::: Available data
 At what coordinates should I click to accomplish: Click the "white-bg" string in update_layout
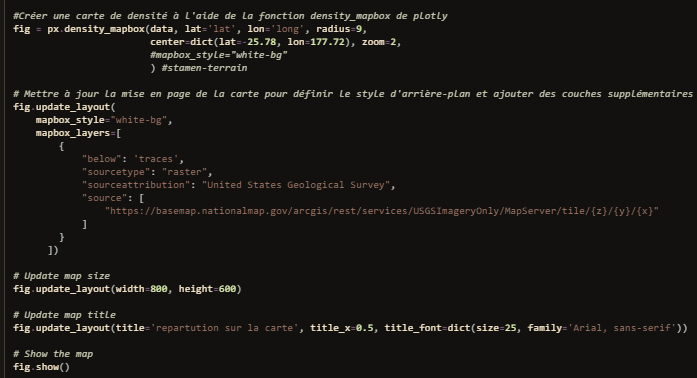click(138, 120)
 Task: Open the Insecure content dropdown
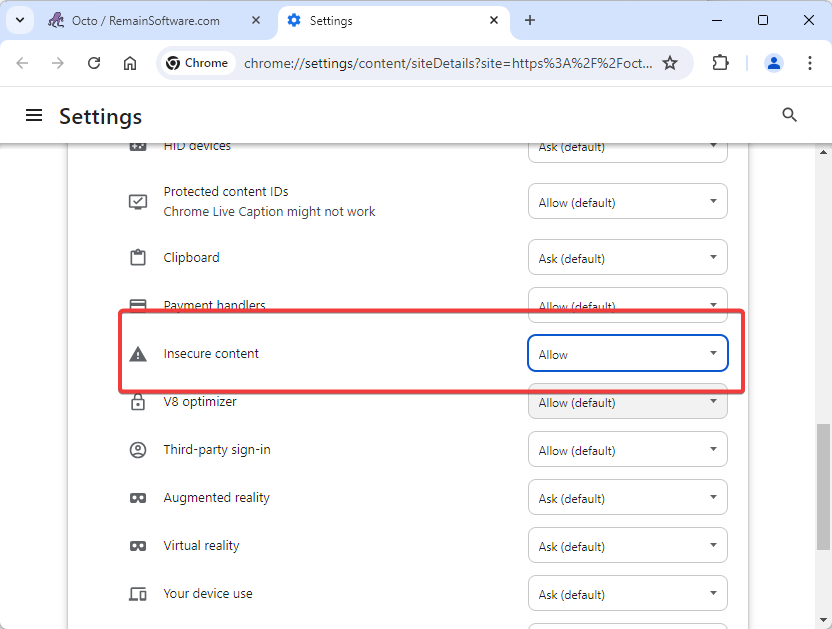click(x=627, y=353)
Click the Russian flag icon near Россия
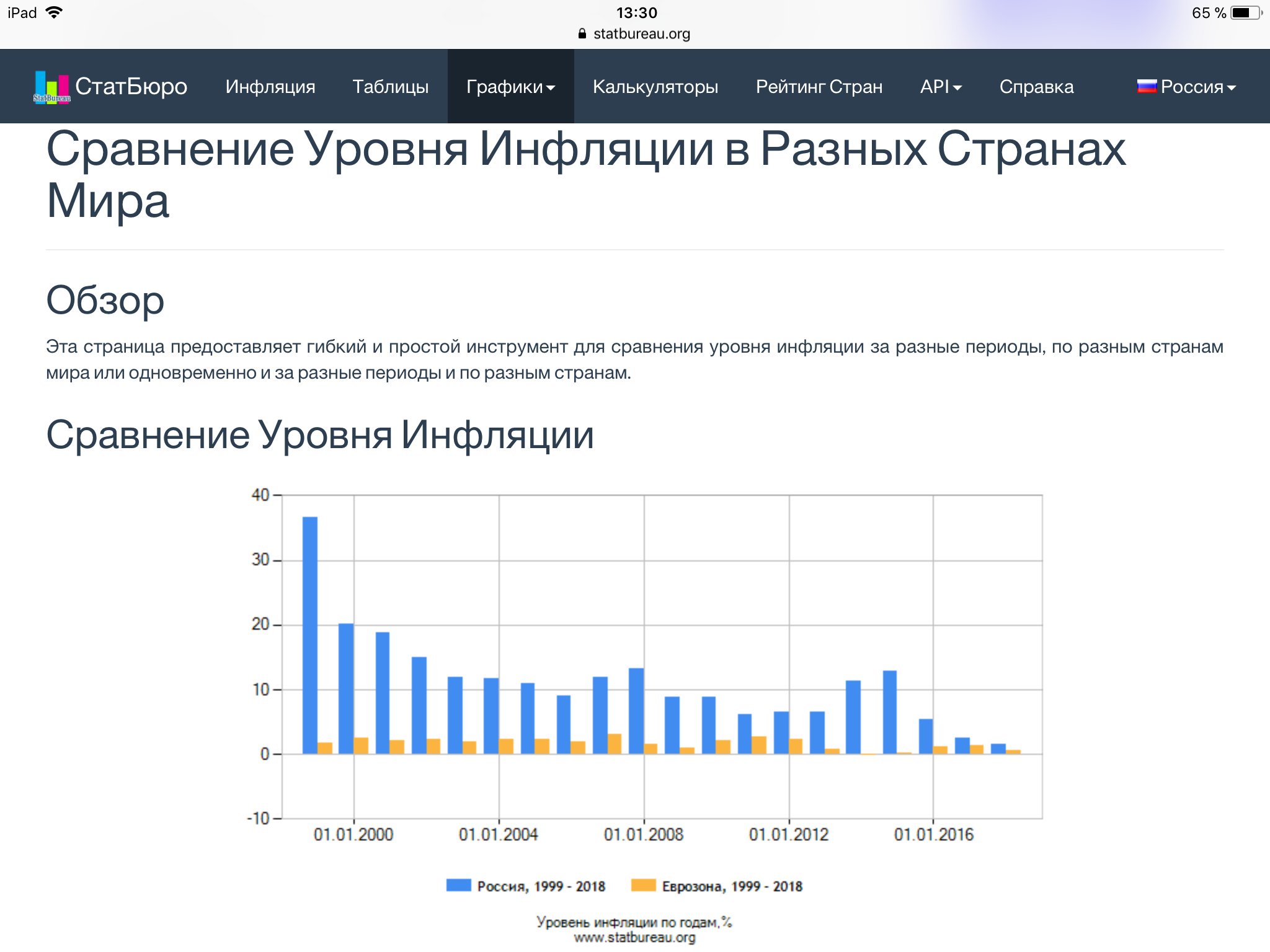 1147,87
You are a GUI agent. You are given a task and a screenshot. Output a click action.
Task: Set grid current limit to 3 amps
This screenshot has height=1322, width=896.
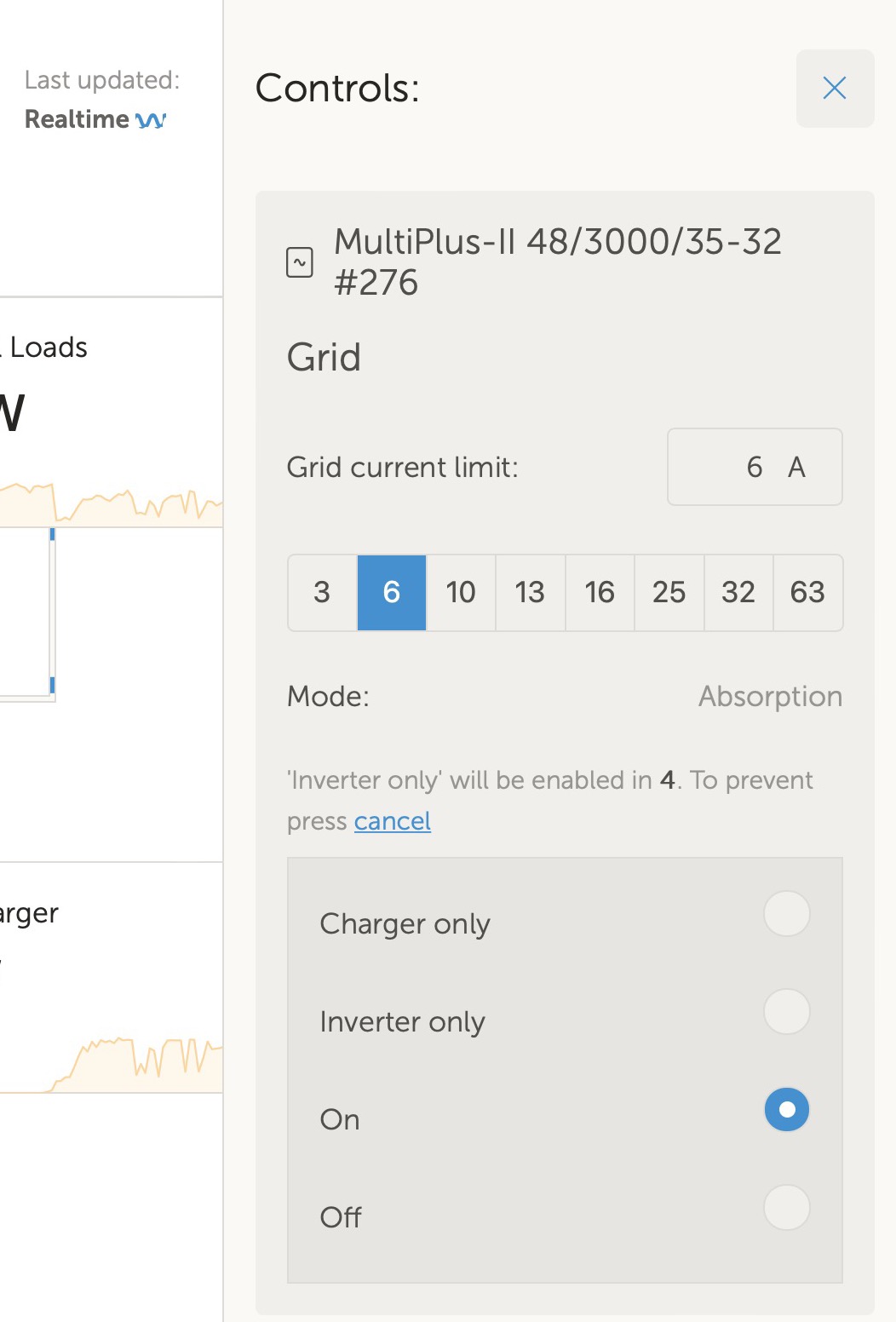[x=322, y=593]
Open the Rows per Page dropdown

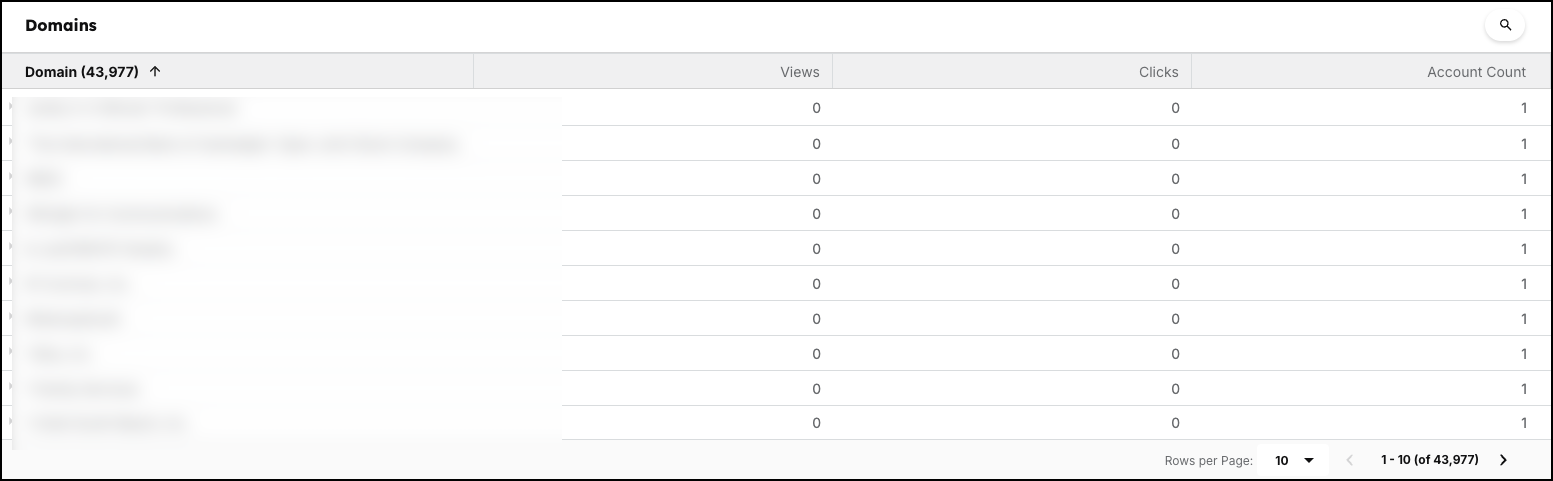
::::::
What you are asked to do: Write out the entries word for word, from the line containing "You are a GUI" through the end of the entries, and omit the pictures from your answer.

Answer to the task:
You are a GUI agent. You are given a task and a screenshot. Output a click action.
Task: Set grid current limit to 3 amps
This screenshot has height=1322, width=896.
[x=322, y=593]
Open the Rows per Page dropdown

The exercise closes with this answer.